Tuesday, August 28, 2012

Sex in Stories

I was once shocked to be criticized in a writers' group for having a character (a ghost of a fifteen year old girl) talk suggestively about having sex with another girl. I was so surprised. My purpose wasn't to sexually entice anybody. The character was heterosexual, but was trying to describe, without any words for it, how violated something (non-sexual) made her feel. So she said it was like being groped by a woman, and she added a few other details.  My purpose was so at odds with the other writer's understanding, that when she said I was making unnecessary Lesbian suggestions, I had to ask, where? Because in my mind, the character was saying it repulsed her. (I want to make it clear that I have nothing against homosexuality. I just wanted to show that the character was repulsed at having another girl touch her intimately.)

This made me think about a few other issues. I'm a male, heterosexual, and I frequently write female characters. I have to be careful to be accurate enough that women readers don't put my work down in either disgust or disbelief. This might be hard to do, because even within a gender, there's a lot of variance on what's regarded as "normal," or even imaginable. Such as (and to switch genders for a second), a sex act that one hetero guy thinks is normal, and he runs in social circles where it's accepted enough. He could look completely offensive and alien to men outside his social group. I guess anal sex would be an example of this. With the female sex, it's the same way. Except I'm a male with a man's libido trying to figure this out.
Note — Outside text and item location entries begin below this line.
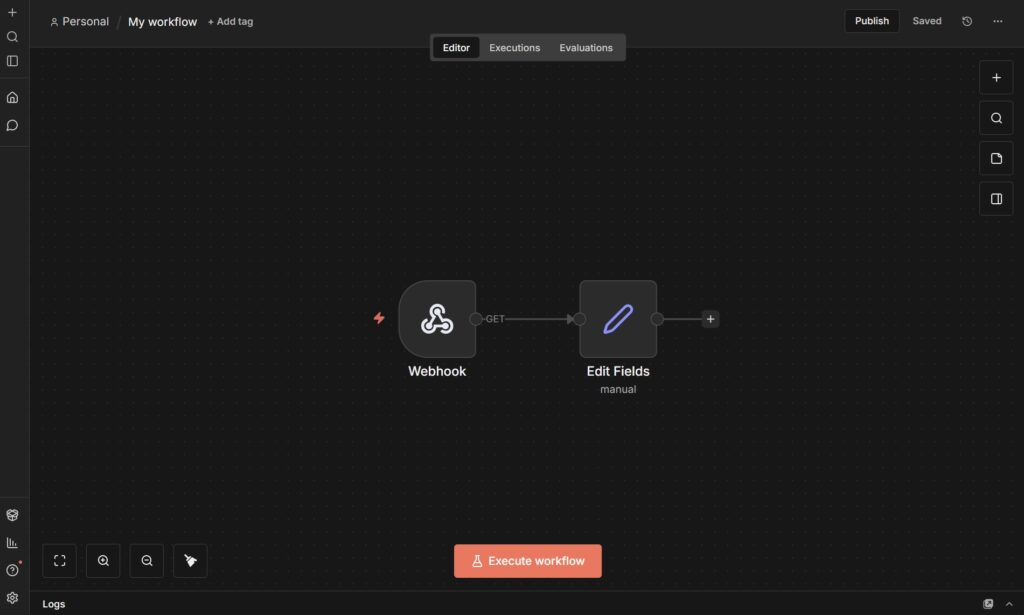Select the Webhook trigger node

437,319
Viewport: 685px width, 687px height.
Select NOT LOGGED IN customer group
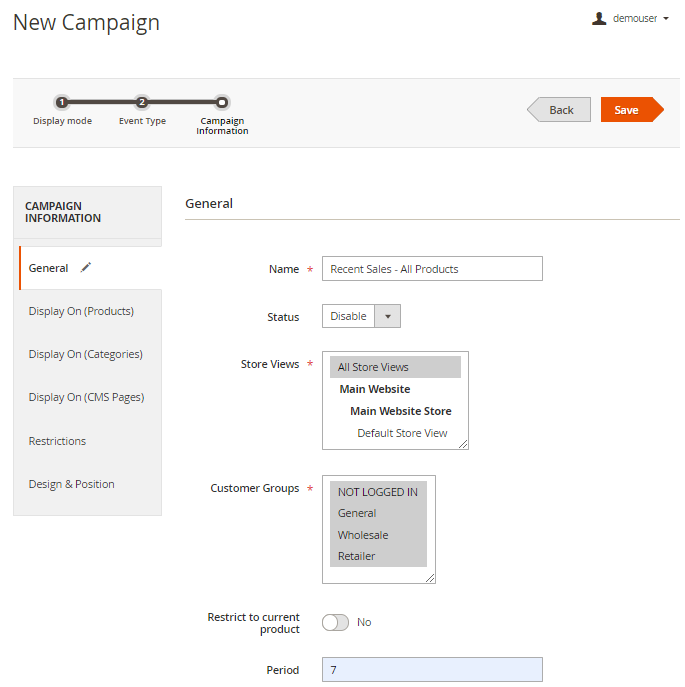(378, 492)
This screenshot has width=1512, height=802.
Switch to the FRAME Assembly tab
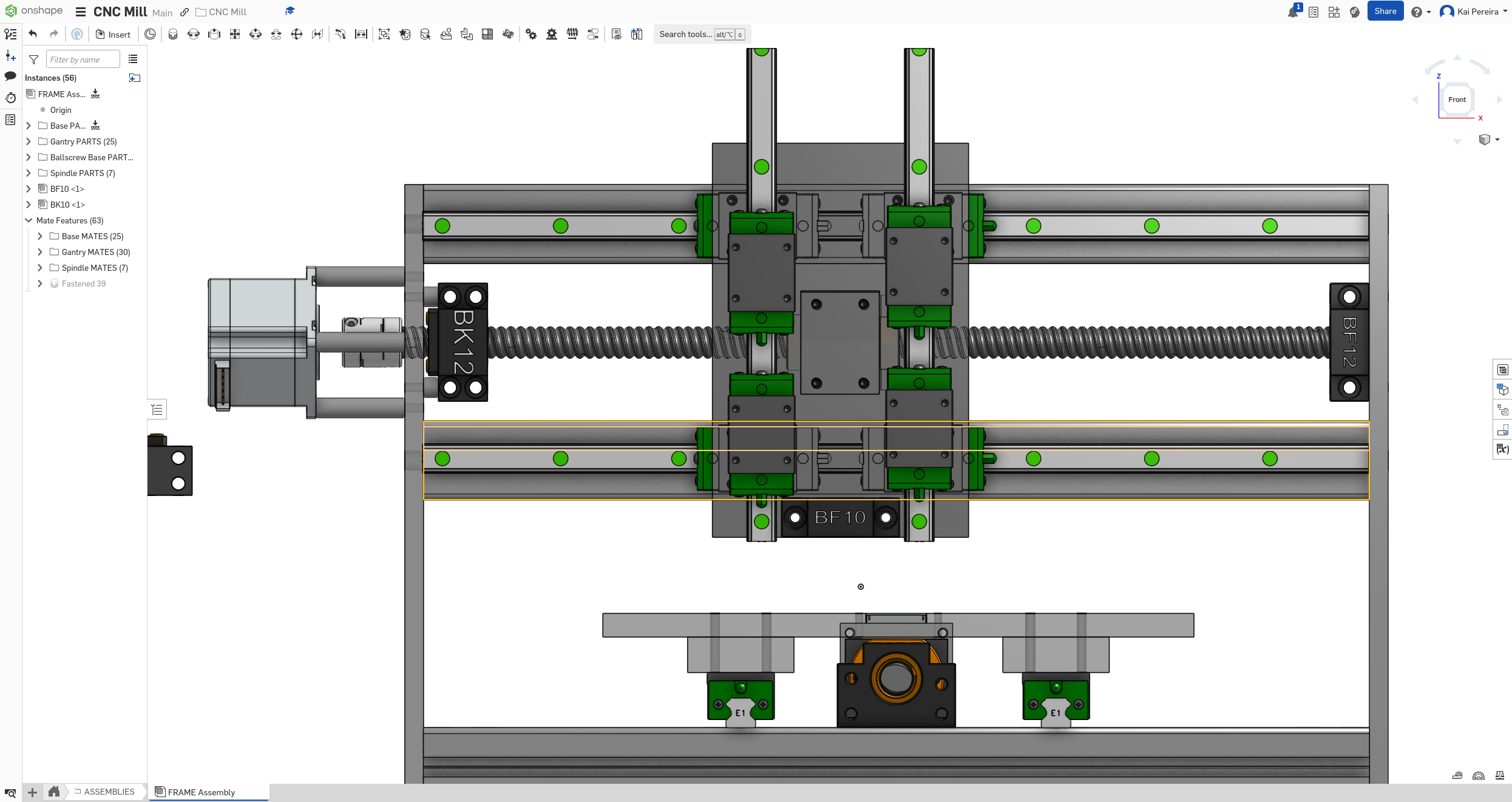(x=201, y=792)
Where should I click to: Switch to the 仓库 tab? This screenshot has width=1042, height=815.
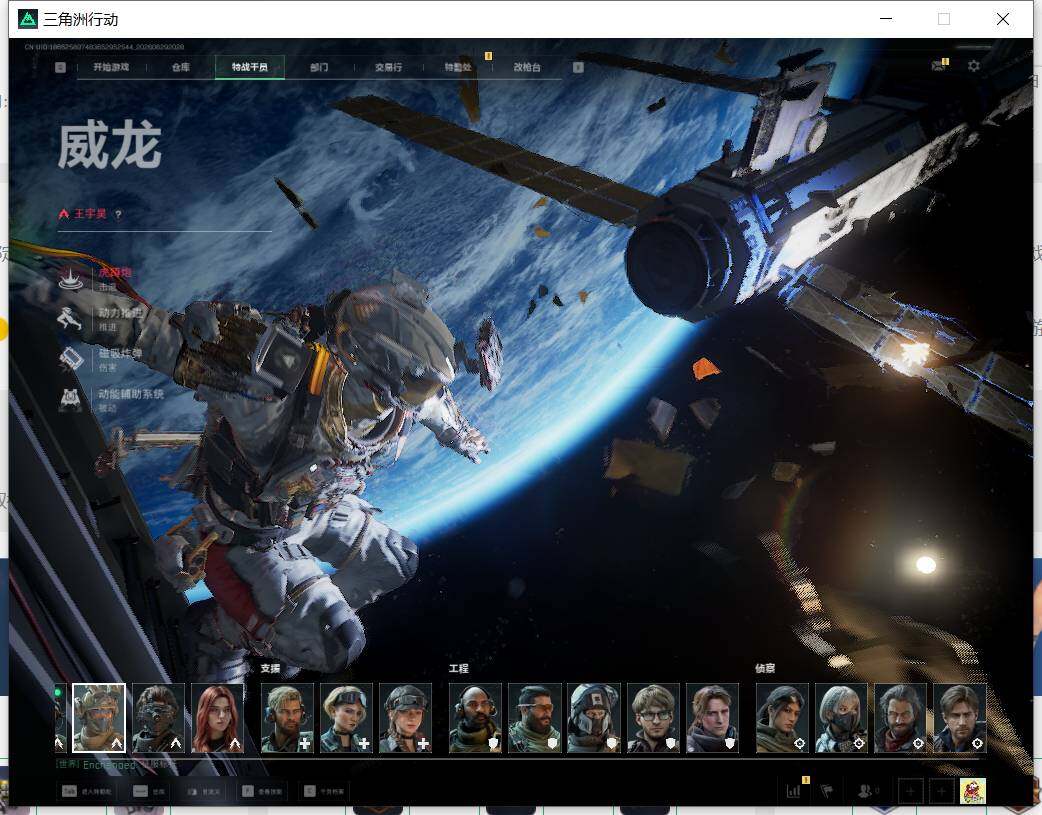tap(181, 67)
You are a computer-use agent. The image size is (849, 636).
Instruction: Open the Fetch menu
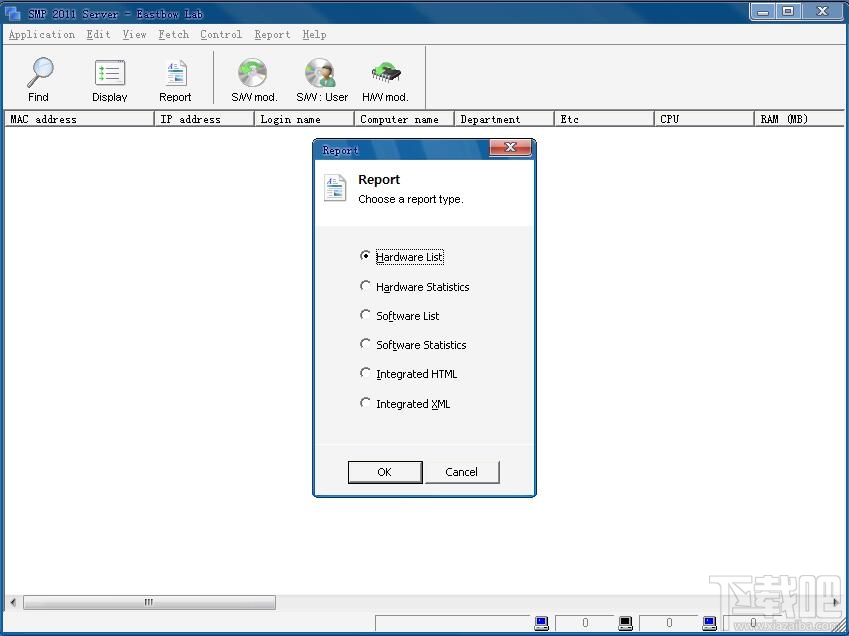click(173, 34)
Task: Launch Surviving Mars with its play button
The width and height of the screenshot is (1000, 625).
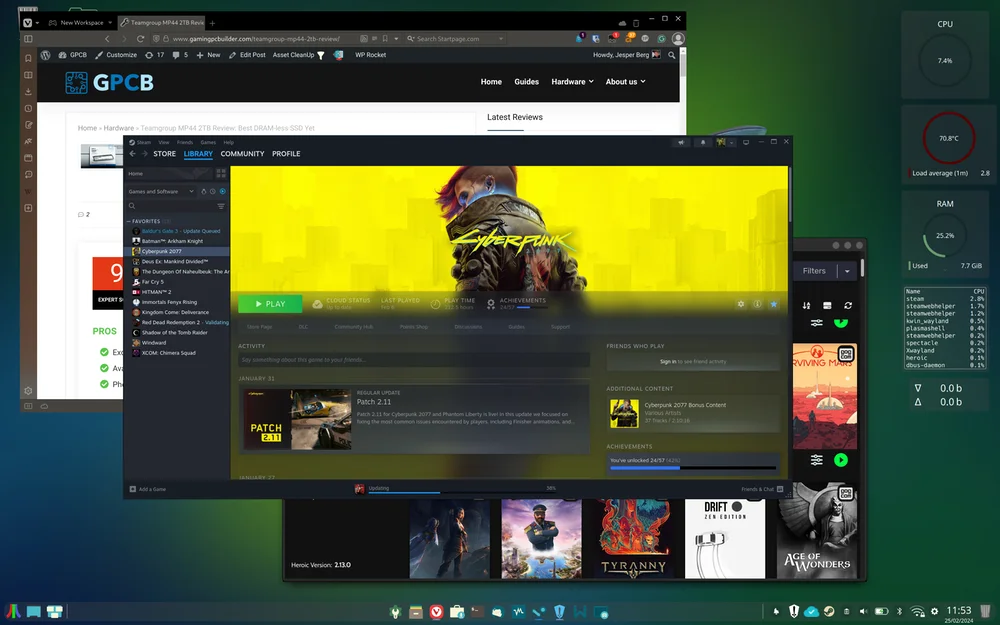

The more important issue is: I must ask myself if I write a scene with sex if I'm writing it to indulge in my own pleasure. It's a serious question, especially when underage characters are involved.

The wider issue, though is you have to ask yourself sometimes how you're going to present sex in your stories. Except for characters who are medically asexual (or in sexual latency, such as children)  every person has some way of dealing, or not dealing, with sexuality.  It might not directly be in the story you're telling, but in real human beings, the libido is always there, and it's going to always exert some influence over a person.

I see absolutely no reason to avoid characters' sexuality, though I wouldn't go out of my way to get it in, either, and I especially wouldn't do that to gain readership.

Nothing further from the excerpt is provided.